Rarely does one or the other leave behind any residue. 
Duck tape can be a little fussy to peel apart and off
both reasonably priced and readily available
The roll of Duck tape I have is a mesh fiber, looks like drywall tape. Can't say if the new stuff is the same


----------



## Flipsaw (Mar 11, 2016)

I have used XFasten Double Sided Tape that I bought from Amazon. It was a good price and sticks and releases from templates without leaving sticky residue.

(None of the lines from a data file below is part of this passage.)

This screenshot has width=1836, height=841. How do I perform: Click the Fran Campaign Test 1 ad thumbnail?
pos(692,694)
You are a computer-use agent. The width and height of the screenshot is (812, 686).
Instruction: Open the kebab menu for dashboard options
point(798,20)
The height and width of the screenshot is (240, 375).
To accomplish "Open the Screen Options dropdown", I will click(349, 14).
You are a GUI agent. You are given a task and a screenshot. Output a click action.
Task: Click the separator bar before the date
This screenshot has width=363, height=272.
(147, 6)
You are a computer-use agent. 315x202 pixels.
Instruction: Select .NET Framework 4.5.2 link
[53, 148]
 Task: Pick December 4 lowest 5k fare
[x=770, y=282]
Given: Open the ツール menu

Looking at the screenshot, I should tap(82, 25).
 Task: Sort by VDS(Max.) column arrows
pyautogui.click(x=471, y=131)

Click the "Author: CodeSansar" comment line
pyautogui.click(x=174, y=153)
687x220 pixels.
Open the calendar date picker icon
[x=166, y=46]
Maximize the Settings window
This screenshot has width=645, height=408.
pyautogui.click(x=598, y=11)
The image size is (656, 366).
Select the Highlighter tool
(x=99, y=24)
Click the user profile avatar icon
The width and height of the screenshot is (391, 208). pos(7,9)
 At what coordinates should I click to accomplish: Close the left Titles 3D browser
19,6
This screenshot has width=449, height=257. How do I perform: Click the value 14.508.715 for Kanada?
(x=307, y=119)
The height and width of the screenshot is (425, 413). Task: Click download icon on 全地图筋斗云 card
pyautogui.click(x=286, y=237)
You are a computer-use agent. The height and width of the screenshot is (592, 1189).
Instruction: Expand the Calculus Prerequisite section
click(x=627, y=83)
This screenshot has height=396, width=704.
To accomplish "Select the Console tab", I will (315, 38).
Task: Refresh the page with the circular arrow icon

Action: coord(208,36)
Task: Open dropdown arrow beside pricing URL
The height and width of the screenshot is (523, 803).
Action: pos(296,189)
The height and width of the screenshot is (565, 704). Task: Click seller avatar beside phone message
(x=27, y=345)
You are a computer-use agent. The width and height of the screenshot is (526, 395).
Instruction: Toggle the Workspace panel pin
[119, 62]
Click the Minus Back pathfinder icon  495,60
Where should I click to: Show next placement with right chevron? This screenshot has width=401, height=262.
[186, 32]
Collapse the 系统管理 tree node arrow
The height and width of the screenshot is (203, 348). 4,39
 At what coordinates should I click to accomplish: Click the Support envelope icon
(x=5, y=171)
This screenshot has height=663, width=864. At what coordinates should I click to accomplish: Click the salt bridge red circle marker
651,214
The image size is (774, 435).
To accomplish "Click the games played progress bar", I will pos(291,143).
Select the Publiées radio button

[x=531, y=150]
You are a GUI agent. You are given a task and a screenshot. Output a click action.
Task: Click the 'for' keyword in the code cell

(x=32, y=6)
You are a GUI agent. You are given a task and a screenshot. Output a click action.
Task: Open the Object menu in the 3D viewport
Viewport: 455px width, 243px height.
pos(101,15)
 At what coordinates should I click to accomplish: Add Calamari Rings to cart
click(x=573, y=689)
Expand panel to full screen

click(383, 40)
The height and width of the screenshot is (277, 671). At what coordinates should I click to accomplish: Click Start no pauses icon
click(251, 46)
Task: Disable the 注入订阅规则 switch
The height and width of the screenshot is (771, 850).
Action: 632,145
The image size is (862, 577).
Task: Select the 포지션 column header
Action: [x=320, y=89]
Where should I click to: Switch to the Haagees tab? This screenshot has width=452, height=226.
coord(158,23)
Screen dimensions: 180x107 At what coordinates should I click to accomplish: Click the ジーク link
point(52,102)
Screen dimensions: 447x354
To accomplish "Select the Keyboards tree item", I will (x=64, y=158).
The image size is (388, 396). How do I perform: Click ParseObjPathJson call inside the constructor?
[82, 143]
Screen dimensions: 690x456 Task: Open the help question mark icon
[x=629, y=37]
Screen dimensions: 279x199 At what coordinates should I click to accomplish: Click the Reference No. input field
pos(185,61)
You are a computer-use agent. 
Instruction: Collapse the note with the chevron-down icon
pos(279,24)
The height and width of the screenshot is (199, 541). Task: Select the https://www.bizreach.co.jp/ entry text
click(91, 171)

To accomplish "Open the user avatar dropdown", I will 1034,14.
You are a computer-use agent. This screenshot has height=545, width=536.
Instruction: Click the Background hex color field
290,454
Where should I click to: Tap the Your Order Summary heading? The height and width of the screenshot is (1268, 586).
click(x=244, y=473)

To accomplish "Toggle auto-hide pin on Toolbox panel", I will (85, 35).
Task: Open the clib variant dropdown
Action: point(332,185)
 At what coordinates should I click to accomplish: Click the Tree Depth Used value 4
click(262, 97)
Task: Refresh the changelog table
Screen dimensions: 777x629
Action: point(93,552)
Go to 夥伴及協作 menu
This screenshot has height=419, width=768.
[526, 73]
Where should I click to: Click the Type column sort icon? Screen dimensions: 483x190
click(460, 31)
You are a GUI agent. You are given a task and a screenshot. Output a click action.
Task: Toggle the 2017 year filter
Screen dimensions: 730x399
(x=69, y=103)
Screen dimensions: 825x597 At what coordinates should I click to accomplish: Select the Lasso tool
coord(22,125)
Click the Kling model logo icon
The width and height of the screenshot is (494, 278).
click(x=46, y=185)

Isn't the SpeedTape a more long term adhesive so you don't have to use a spray or other contact cement?


----------



## CharlesWebster (Nov 24, 2015)

I used the Duck Tape when I had 16 drawer sides to cut to the same profile using a pattern. The tape typically held for 4-6 pieces before it had to be renewed.


----------



## DesertRatTom (Jul 3, 2012)

A picture is worth a lot of typing...
Here's the Infinity setup jig set with their bits as well.


----------



## Herb Stoops (Aug 28, 2012)

DesertRatTom said:


> A picture is worth a lot of typing...
> Here's the Infinity setup jig set with their bits as well.


I think you are on the wrong tread, Tom.
Herb


----------



## Arcola60 (Jul 4, 2009)

I have tried a few different brands when milling 6" long pieces for cutting boards. Duck brand was the strongest, of what I tried. As long as I did not take a heavy cut, no problems.

I used pieces of feeler gauges to set the depth. It was very consistent to nail a specific thickness on a piece of stock that was too short to run through the planer. Also I did not have a planer, at that time. I still use this process, from time to time when I have short lengths of stock to mill. I made a router sled which made it possible to do multiples of 6 pieces at a time.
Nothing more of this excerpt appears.